I want a nice density (that sums to 1) histogram for some discrete data. I have tried a couple of ways to do this, but none were entirely satisfactory.
Generate some data:
#data
set.seed(-999)
d.test = data.frame(score = round(rnorm(100,1)))
mean.score = mean(d.test[,1])
d1 = as.data.frame(prop.table(table(d.test)))
The first gives the right placement of bars -- centered on top of the number -- but the wrong placement of vline()
. This is because the x-axis is discrete (factor) and so the mean is plotted using the number of levels, not the values. The mean value is .89.

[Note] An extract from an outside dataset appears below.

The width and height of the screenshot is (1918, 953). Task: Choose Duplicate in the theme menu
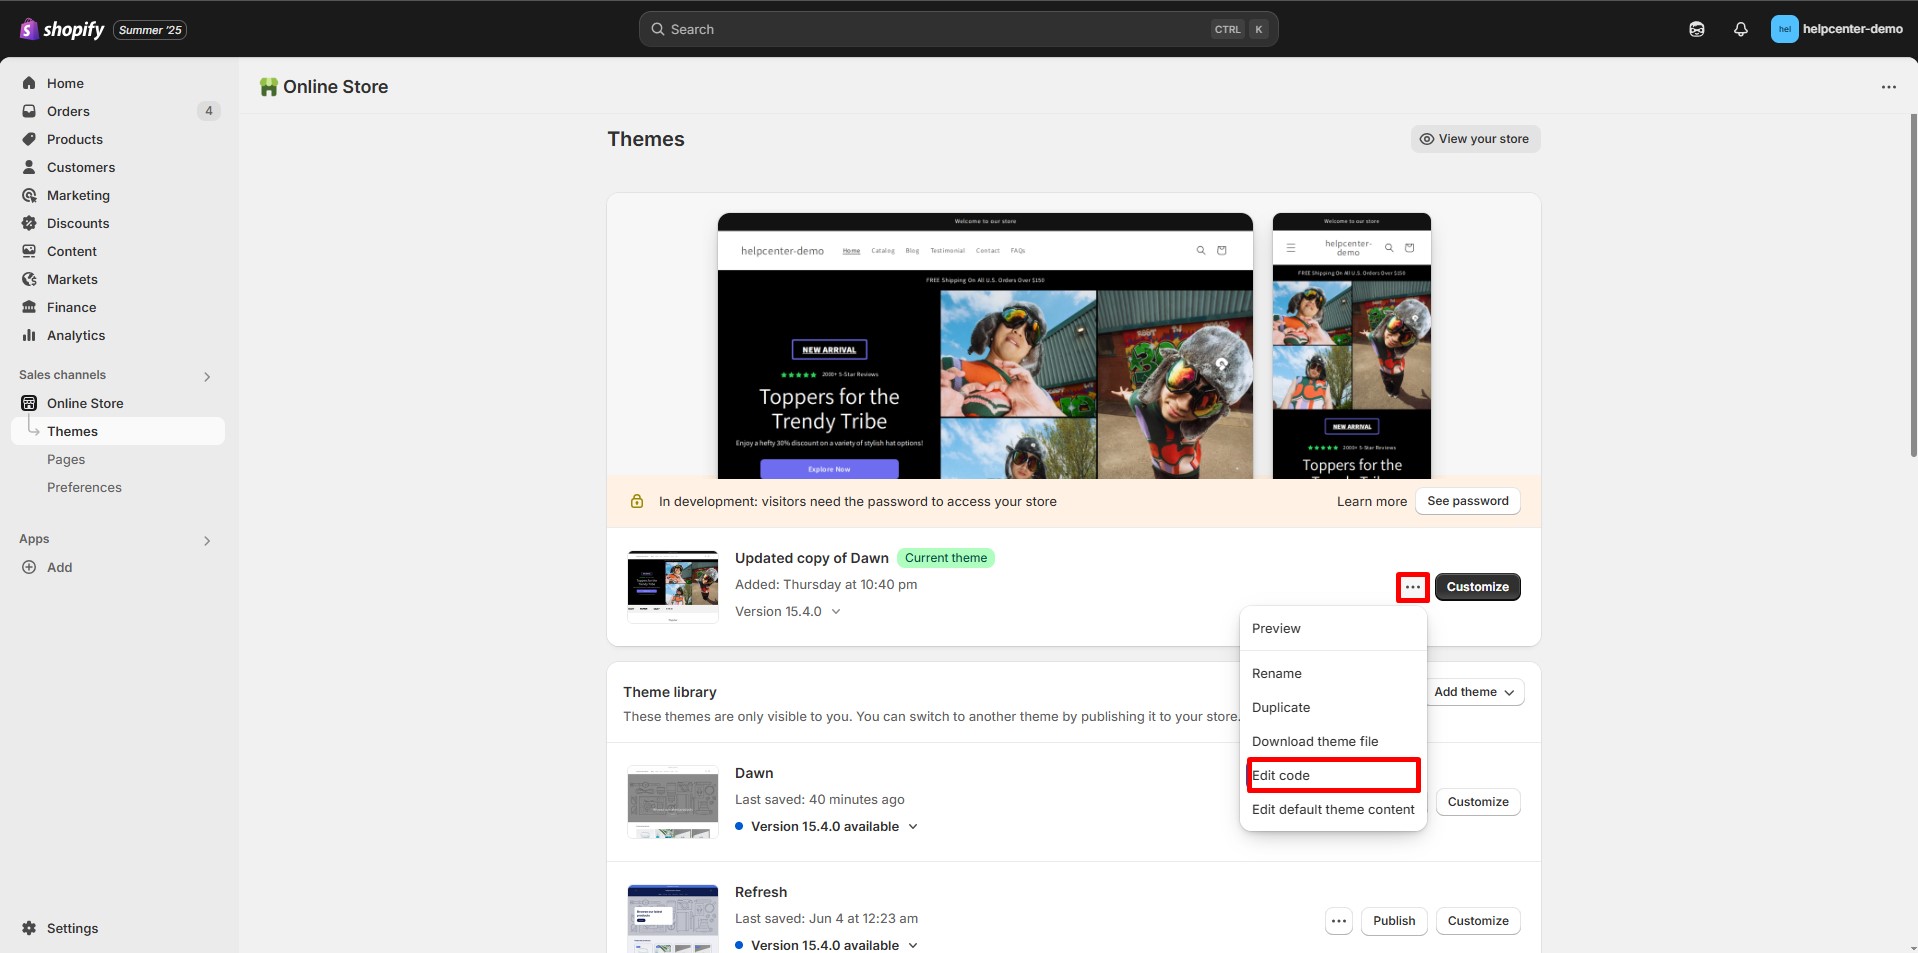tap(1281, 707)
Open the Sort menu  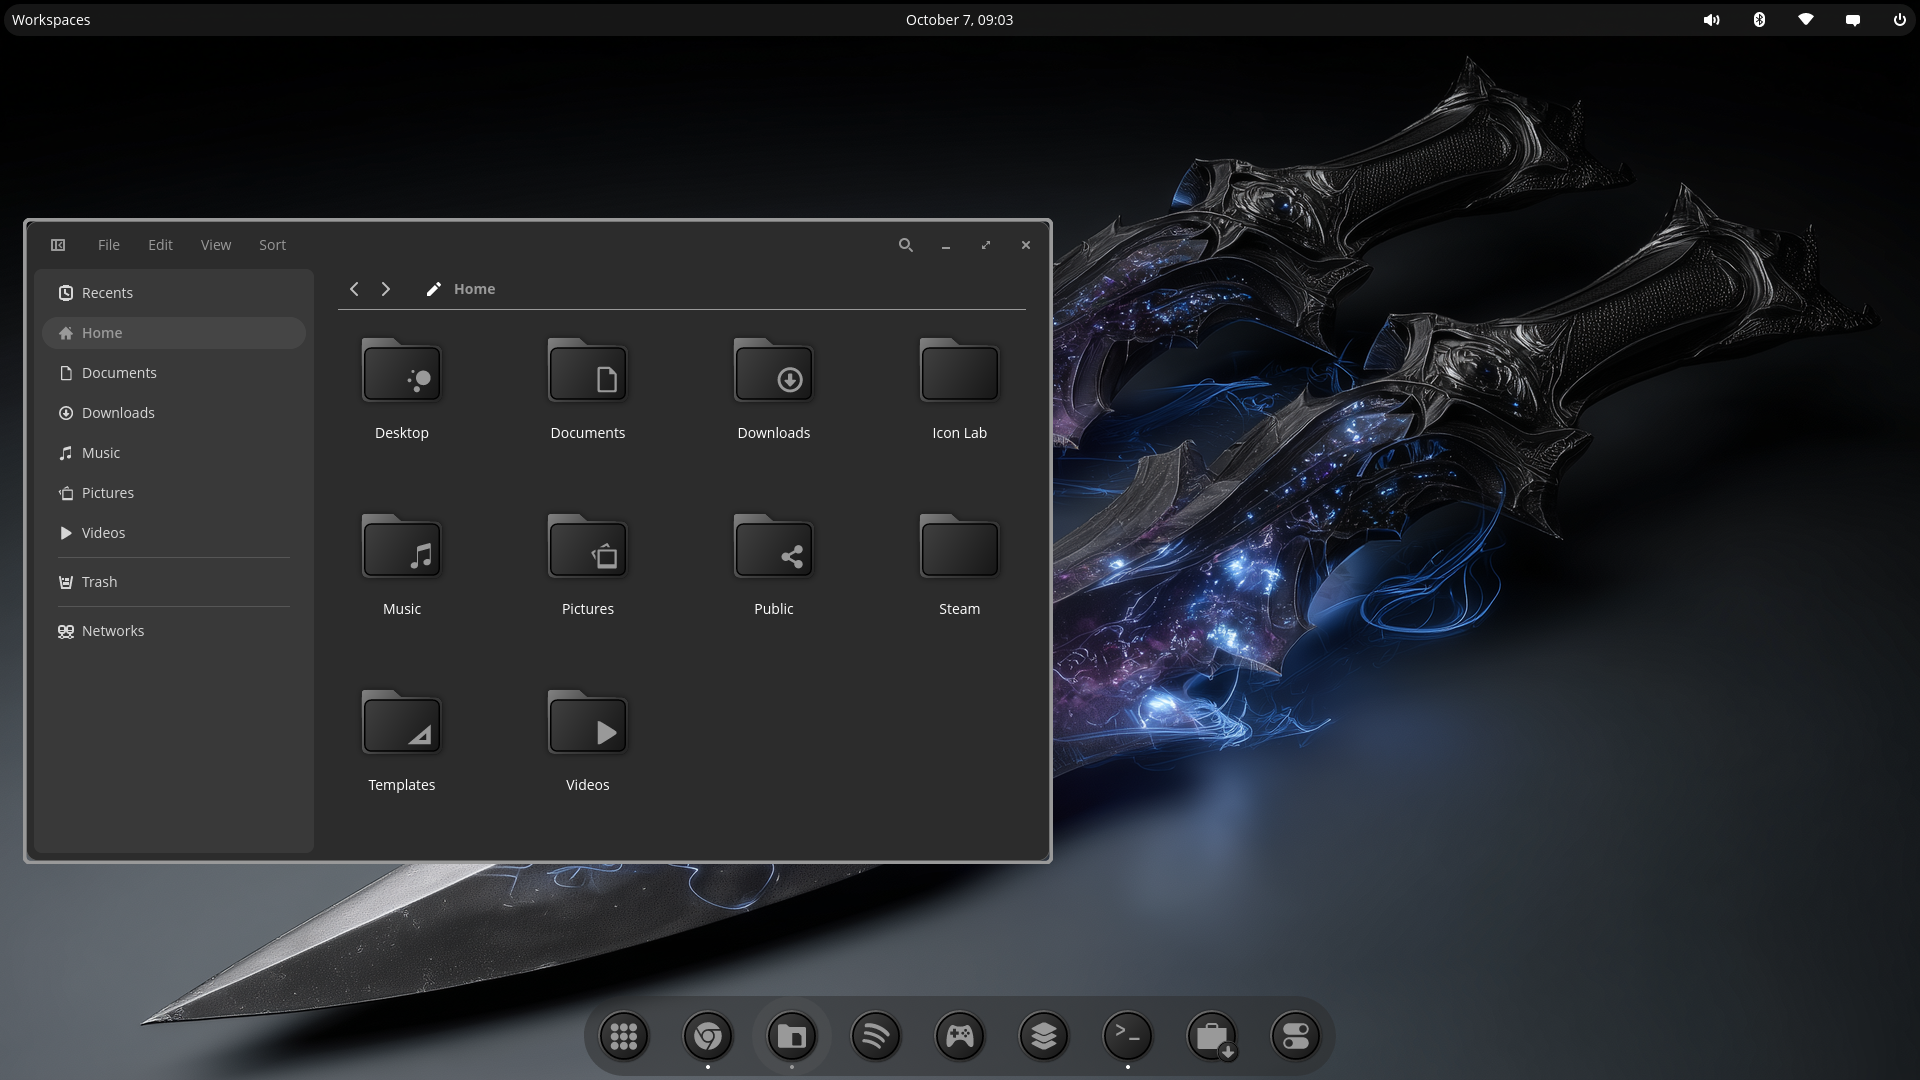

ggplot(data=d1, aes(x=d.test, y=Freq)) +
geom_bar(stat="identity", width=.5) +
geom_vline(xintercept=mean.score, color="blue", linetype="dashed")
The second gives the correct vline()
placement (because the x-axis is continuous), but wrong placement of bars and the width
parameter does not appear to be modifiable when x-axis is continuous (see here). I also tried the size
parameter which also has no effect. Ditto for hjust
.
ggplot(d.test, aes(x=score)) +
geom_histogram(aes(y=..count../sum(..count..)), width=.5) +
geom_vline(xintercept=mean.score, color="blue", linetype="dashed")
Any ideas? My bad idea is to rescale the mean so that it fits with the factor levels and use the first solution. This won't work well in case some of the factor levels are 'missing', e.g. 1, 2, 4 with no factor for 3 because no datapoint had that value. If the mean is 3.5, rescaling this is odd (x-axis is no longer an interval scale).
Another idea is this:
ggplot(d.test, aes(x=score)) +
stat_bin(binwidth=.5, aes(y= ..density../sum(..density..)), hjust=-.5) +
scale_x_continuous(breaks = -2:5) + #add ticks back
geom_vline(xintercept=mean.score, color="blue", linetype="dashed")
But this requires adjusting the breaks, and the bars are still in the wrong positions (not centered). Unfortunately, hjust
does not appear to work.
How do I get everything I want?
- density sums to 1
- bars centered above values
vline()
at the correct number- width=.5
With base graphics, one could perhaps solve this problem by plotting twice on the x-axis. Is there some similar way here?